READING PASSAGE →
This week, to celebrate our anniversary, I made us a classic 3-layer vanilla bean cake with pink vanilla buttercream, and heaps of colourful sprinkles. Before we talk more about that cake, I thought it would be fun to share some snippets of my night-before-the-wedding cake surprise, and our wedding day, June 4th, 2005:

Sweetapolita

Not bad, right? Grant explained that he was so proud of his second attempt (yes, he did indeed wait the full 2 years to make this cake, but we’ll go easy on him), and I think he should be. He confessed that the back right portion of the first cake he made me, years before, had fallen off and the rest was held together strictly by strategically-placed gobs of frosting. I decided that night that I should wait until the wedding day morning to cut into this cake, and so I did. Seeing as this was long before my budding food photography days or, well, even my Sweetapolita days, I’m particularly pleased that the wedding photographer thought to take these photos. And, yes, that’s me on the morning of my wedding day, hovering over a table eating cake before going to the church. To think that the Sweetapolita in me had not yet been born; she would have been so proud! Looking back, it was a respectable and ironic way to start one of the best days of my life, and I love that Grant knew me well enough to come up with such a surprise. Here are a few more sprinkles from our wedding day (best I could do without digital files, but I still wanted to share):

Sweetapolita

Sweetapolita

Sweetapolita

Yes, we’re both drinking wine on the loose, but the good news is that the entire bridal party was doing the same. More good news is that we had a handy (and huge) limo bus to carry our insanely large and possibly tipsy bridal party back to the reception. And even more good news is that we were on the gorgeous Chadsey’s Winery property, in Prince Edward County, doing wine tastings and getting rustic country photos taken, so it all made sense at the time. Wait, there really is no bad news in this story.

ACTIONS TO TAKE →
a – Please rewrite the records starting with the line containing "You are a computer-use" and going on through the line containing "point(1221,23)", changing "dropdown" to "menu" and keeping everything else the same. Leave the pictures out of your answer.
b – Continue the anniversary cake post from where it stops.
The records that follow have no connection to the wedding cake post.

SUPPLIED DATA →
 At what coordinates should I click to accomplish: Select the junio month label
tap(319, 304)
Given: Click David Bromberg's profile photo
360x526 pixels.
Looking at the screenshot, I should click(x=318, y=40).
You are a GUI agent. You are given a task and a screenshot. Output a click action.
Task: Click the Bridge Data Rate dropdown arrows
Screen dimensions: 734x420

--

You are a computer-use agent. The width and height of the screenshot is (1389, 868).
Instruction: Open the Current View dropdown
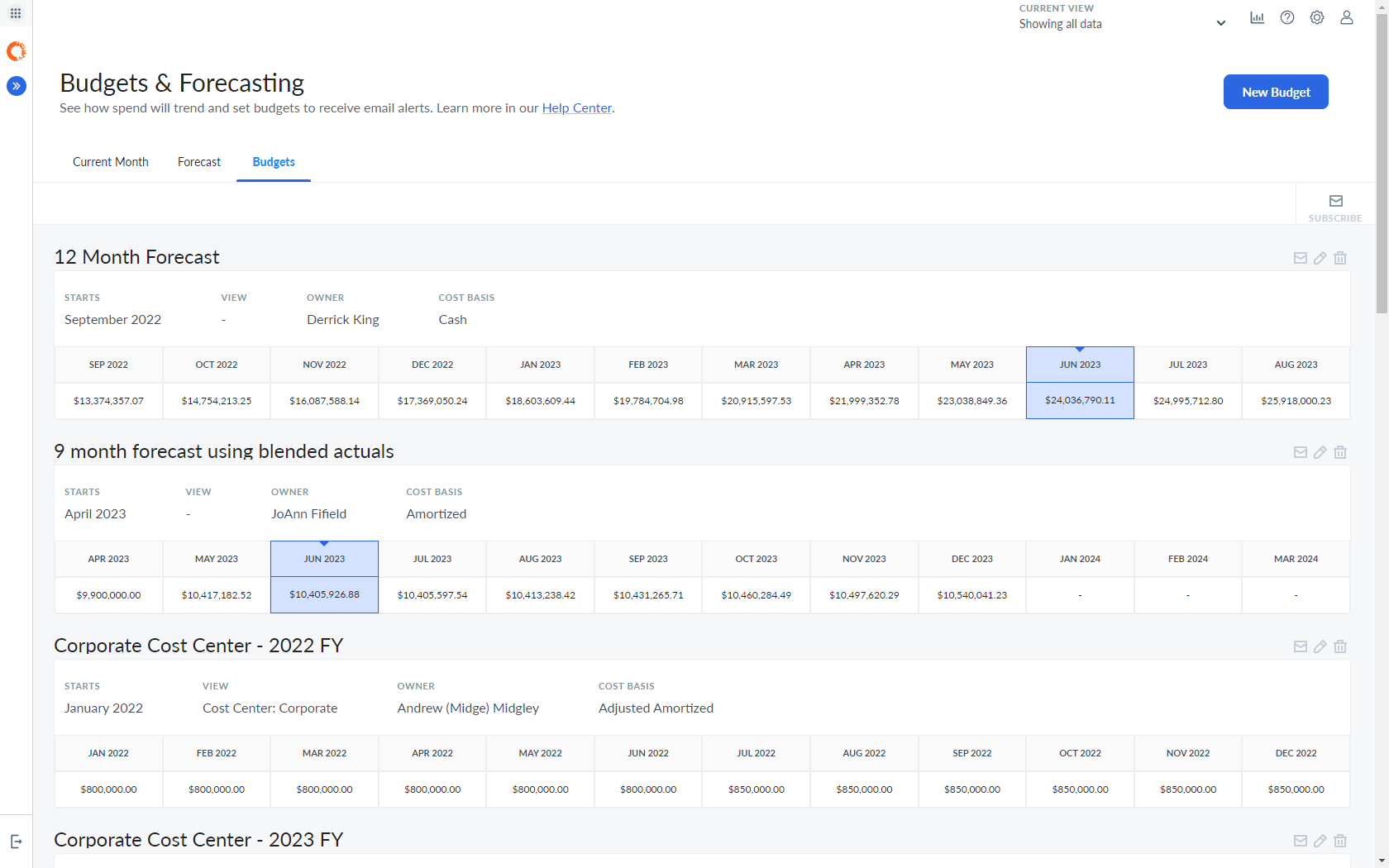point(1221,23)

RESPONSES →
a –
You are a computer-use agent. The width and height of the screenshot is (1389, 868).
Instruction: Open the Current View menu
point(1221,23)

b –
Love, Cake & Sprinkles via Sweetapolita

So, as I mentioned, in honour of our 6th wedding anniversary this weekend, I wanted to make a cake reminiscent of Grant’s pink cake with sprinkles. I made his favourite flavour, vanilla bean, with a version of pink vanilla buttercream that I’d never tried before: it’s a white sugar and meringue base buttercream, similar to Italian Meringue Buttercream, but much quicker. The main difference technique-wise is that it doesn’t require a candy thermometer; the main difference ingredient-wise is that it uses light corn syrup. I found the texture to be incredibly fluffy, satiny, and stable; and the taste to be very similar to the meringue buttercreams. I will admit, that although this is a fabulously quick and easy classic buttercream, I still adore the corn-syrup-free Swiss Meringue Buttercream. Don’t get me wrong, this one is gorgeous, and I love that it doesn’t have powdered sugar. On a sidenote, I thought I’d point out that I bought so much pink ribbon for our wedding that I am still trying to come with ways to use it, such as above! You’ll likely see, and may have already seen, it make its way into my photos often; let’s think of it as the “Where’s Waldo” of food photography.

Love, Cake & Sprinkles via Sweetapolita

The cake itself is one of my favourites, the Vanilla Bean Layer Cake from the previous Vanilla Bean Latte Layer Cake post. A fairly dense, but stable, moist, and wonderfully vanilla cake (it’s also a great option for cakes that will be covered in buttercream and fondant).

Love, Cake & Sprinkles via Sweetapolita

Wishing you a weekend (and more) of love, cake & sprinkles!

*Wedding photos by Click Photo Co.

Pink Vanilla & Sprinkles Cake

Yield: One 3-layer, 8-inch round cake

Ingredients

    For the Vanilla Layer Cake:
  • 1-1/2 cups (341 g)(3 sticks) unsalted butter, at room temperature
  • 2-2/3 cups (540 g) granulated sugar
  • 9 (275 g) egg whites, at room temperature
  • 4 1/2 cups (575 g) all-purpose flour
  • 2 tablespoons (28 g) baking powder
  • 1 teaspoon (8 g) salt
  • 2 cups (480 mL) buttermilk, at room temperature
  • 1 vanilla bean, split & scraped or 1 tablespoon (15 mL) vanilla bean paste
  • 1 teaspoon (5 mL) pure vanilla extract, best quality
  • For the Vanilla Buttercream:
  • 5 large (150 g) egg whites
  • 1-1/4 cups (250 g) granulated sugar
  • 1/2 cup plus 2 tablespoons (213 g) light corn syrup
  • 2 cups (454 g) (4 sticks) unsalted butter, at room temperature
  • 1 tablespoon (15 mL) pure vanilla extract
  • pinch of salt
  • 1-2 drops pink gel food colour

Instructions

    For the Vanilla Layer Cake:
  1. Preheat oven to 350° F. Butter three 8" x 2" round cake pans, line with parchment rounds, and dust with flour, tapping out the excess.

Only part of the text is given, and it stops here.